Kişi ortaklıklarında ve bunun bir nevi olan kooperatif ortaklıklarında eşitlik ilkesi, mutlak ve nisbi olmak üzere ikiye ayrılır. Mutlak eşitlik, ortaklar arasındaki farklılıkları göz önüne almadan ve değerlendirmeden tanınan eşitliktir. Ortakların kooperatife katkıları ne olursa olsun, her ortağa genel kurulda bir oy vermek veya genel kurul kararlarının iptalini istemek hakkı gibi (Koop. K. m. 48, 53). Nisbi eşitlik ise; ortakların Çeşitli nedenlerden doğan farklı durumlarını göz önüne alarak değerlendirmek ve sonuçta eşit olacak biçimde de bir ölçü uygulanmaktadır. Gelir-gider farkının (risturn) bölüşülmesi, ortakların işlemleri oranında yapılması gibi (Koop. K. m. 38).

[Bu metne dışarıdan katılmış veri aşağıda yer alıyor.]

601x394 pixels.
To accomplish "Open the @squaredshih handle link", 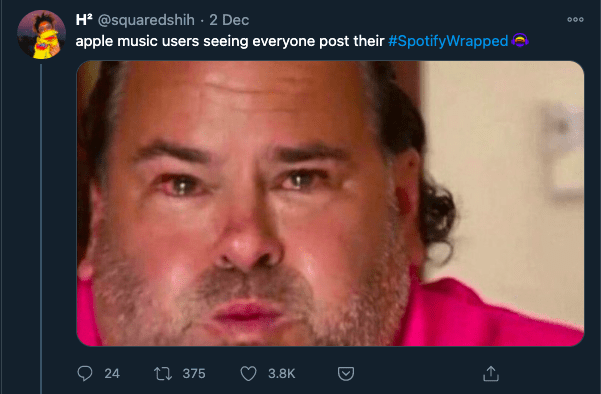I will (x=146, y=20).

1163 sayılı Kooperatifler Kanununun mutlak eşitliği öngördüğü hükümlerde, istisnasız buyurucu nitelik bulunduğu halde, nisbi eşitlikte buyurucu veya yorumlayıcı hükümler düzenlenmiştir. Fakat söz konusu yasanın, sadece eşitlik ilkesinden söz ettiği mutlak veya nisbi eşitlik ayrımı yapmadığı, dolayısıyla mutlak eşitliği öngördüğü ileri sürülebilirse de, asıl amacı kooperatiflerde hiçbir şekil ve ölçüde keyfi harekete yer vermemektedir. Mutlak eşitliğin veya nisbi eşitliğin yasa tarafından buyurucu hüküm olarak öngördüğü hallerde bu hususun aksi ana sözleşme ile düzenlenemez. Bunun dışında eşitlik ilkesine uygun biçimde, eşitsizlik de yaratmamak kaydı ile ana sözleşme ile istenilen hususlara da yer verilebilir özellikle, nisbi eşitliği sağlayan ölçü, kooperatif amacının elde edilmesine yardım ediyorsa, gerek ana sözleşme ve gerekse ana sözleşme de düzenlenmemiş olsa bile, usulüne uygun olarak alınan genel kurul kararları ile de kabul edilebilir.